Der Umweltschützer Atherton Martin kritisiert den Wiederaufbau nach dem Hurrikan Maria auf der Karibikinsel Dominica und den einseitigen Blick aufs Wirtschaftswachstum

  • Tom Mustroph
  • Lesedauer: 8 Min.

Wenn man sich Dominica anschaut, dann sieht man nur noch wenige Schäden des Hurrikans Maria, der 2017 über die Insel zog. Die meisten Häuser wurden wiederaufgebaut, Straßen und Brücken instand gesetzt. Hat Dominica den Wirbelsturm gut überstanden?

Ja, es wurden viele Gebäude gebaut. Es gab auch viel Unterstützung aus dem Ausland.

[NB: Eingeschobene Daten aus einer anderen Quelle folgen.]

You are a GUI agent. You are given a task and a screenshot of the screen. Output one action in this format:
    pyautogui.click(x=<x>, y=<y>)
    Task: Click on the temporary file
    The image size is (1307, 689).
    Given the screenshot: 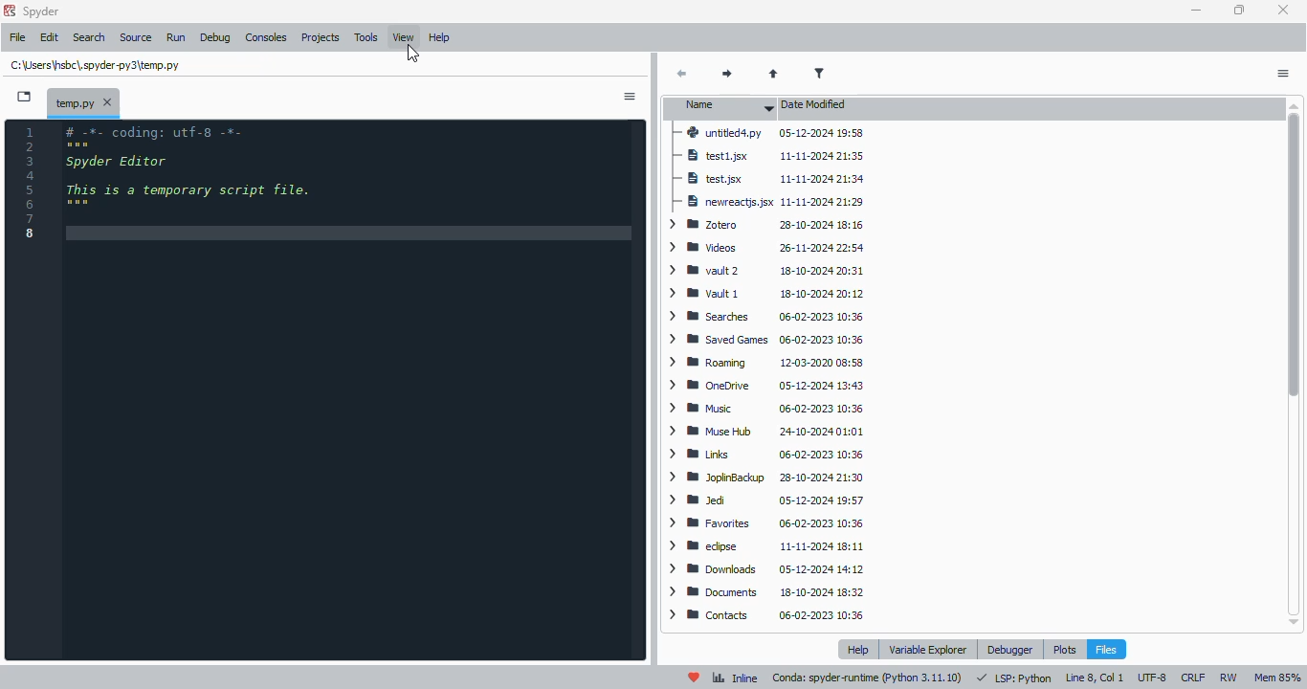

Und wir haben das CBI-Programm, das ich nicht besonders mag, das hier aber hilfreich war …

Interview


Der Umweltaktivist Atherton Martin erlebt die Entwicklung auf der Karibikinsel Dominica hautnah, die sich im Rahmen des Wiederaufbaus nach dem verheerenden Hurrikan Maria im Jahr 2017 zur ersten klimaresilienten Nation der Erde erklärte.
Er war bereits in den 90er Jahren an der Spitze des Widerstands gegen eine Kupfermine des australischen Konzerns BHP, der zehn Prozent der Landfläche der Insel und ein ganzes Flusssystem in Mitleidenschaft gezogen hat. Martin war auch Landwirtschaftsminister seines Landes und organisiert seit dem vergangenen Jahr Protestmärsche gegen die aktuelle Regierung in der Hauptstadt Roseau.

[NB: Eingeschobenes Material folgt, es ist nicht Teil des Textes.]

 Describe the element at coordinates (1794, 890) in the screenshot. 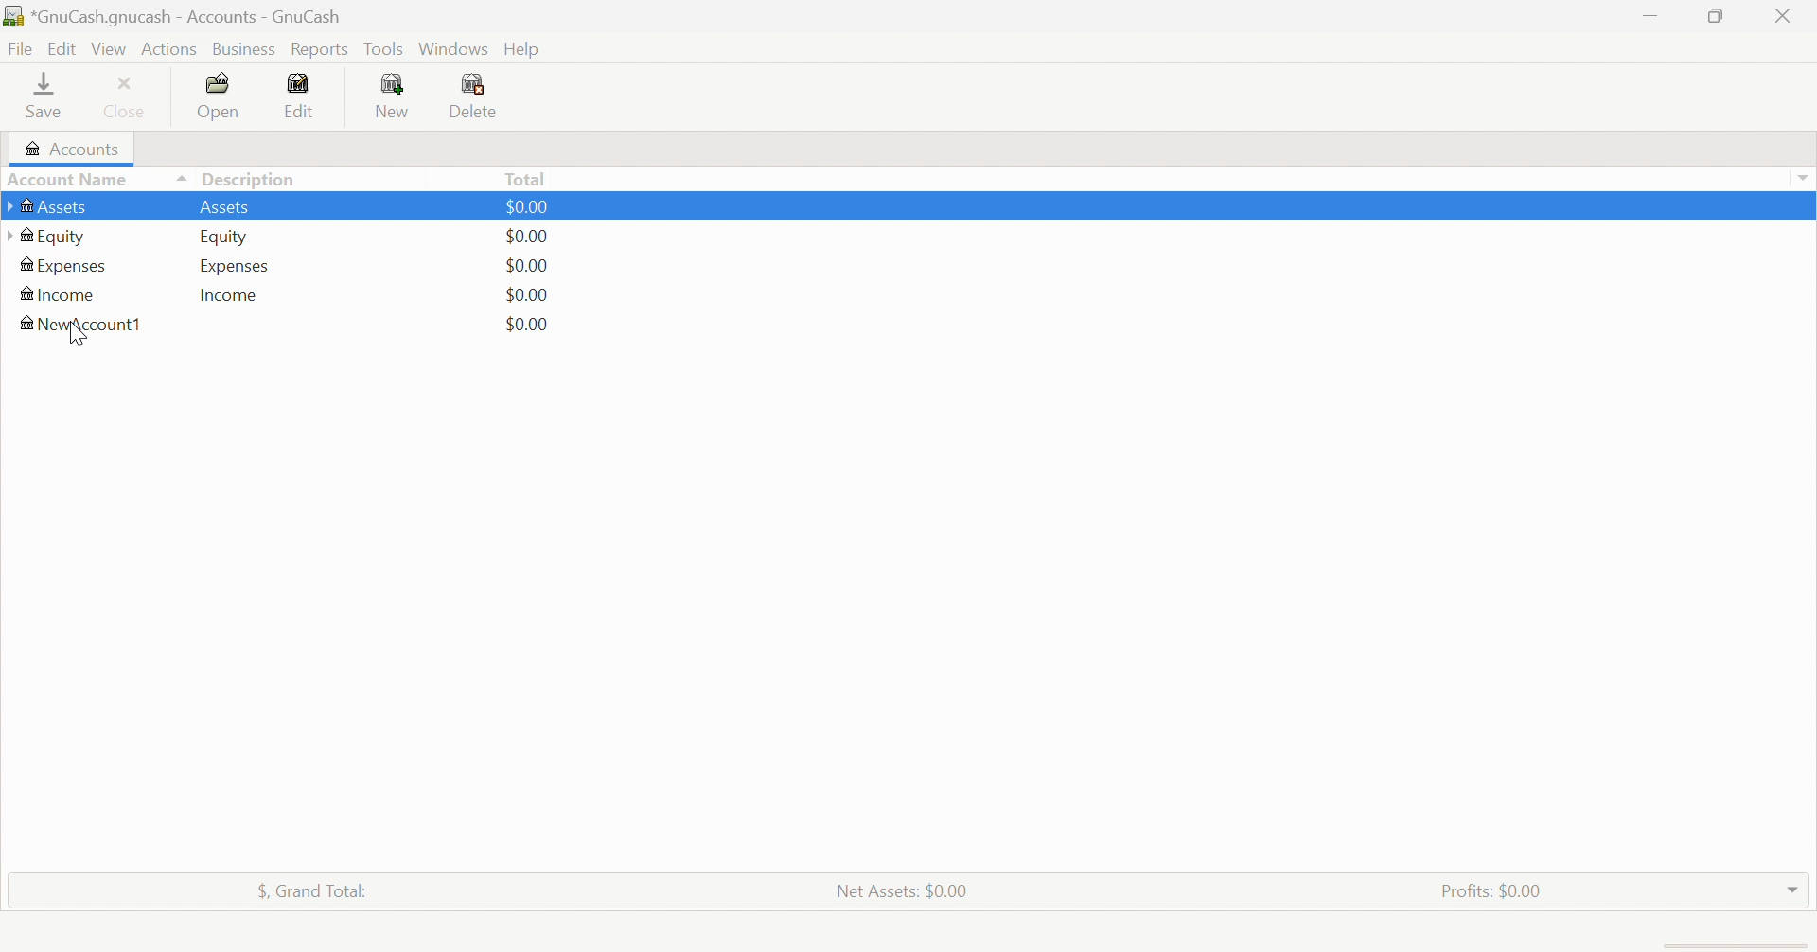

I see `Drop Down` at that location.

… im CBI-Programm werden dominicanische Pässe an ausländische Personen für Summen zwischen 50 000 und 200 000 US-Dollar verkauft

Wenn man sich die Häuser anschaut, die die Regierung seit dem Hurrikan Maria aus diesen CBI-Geldern bauen ließ, so sind sie oft nicht widerstandsfähig gegen einen Hurrikan. Sie haben viele zweistöckige Gebäude errichtet, die viel mehr Windwiderstand bieten als das traditionelle niedrig liegende Haus mit hohem Dach. Sie haben damit die Verwundbarkeit der Bevölkerung, die in diesen Strukturen lebt, sogar erhöht.

Die wohlklingende Parole, die Premierminister Roosevelt Skerrit ausgegeben hatte – »Building back better«, dass der Wiederaufbau besser sein sollte –, wurde nur selten eingehalten?

Das ist Werbung und hält der Realität nicht stand. Es gab beim Wiederaufbau auch keinerlei verpflichtende Regelungen für den Ausbau erneuerbarer Energien. Keines dieser Gebäude hat ein Solarpaneel, selbst wenn es viele gibt, die sich hervorragend dafür eignen, wie zum Beispiel das Stadion im Zentrum der Stadt. Ein Teil dieses Stadiondaches ist perfekt positioniert, um Sonnenschein einzufangen. Dort befindet sich aber kein einziges Paneel.

Warum nicht?

Weil es der Regierung einfach nicht in den Sinn gekommen ist. Sie wollte ein Stadion. Ingenieure der Regierung sind mit den Geberländern zusammengekommen. In diesem Fall hat China das Design gemacht, hat das Stadion gebaut und ist dann wieder gegangen. Fragen nach den Auswirkungen einer so riesigen Anlage (12 000 Plätze in einer Stadt mit 15 000 Einwohnern), also nach dem Energie- und Wasserverbrauch, der Entsorgung oder den Folgen des Parkens, werden nicht gestellt. Und wenn man diese Fragen nicht stellt, wird den Planern auch nicht auffallen, dass es eine Dachfläche von vielen Tausend Quadratmetern gibt, die mit Paneelen eingekleidet werden könnte.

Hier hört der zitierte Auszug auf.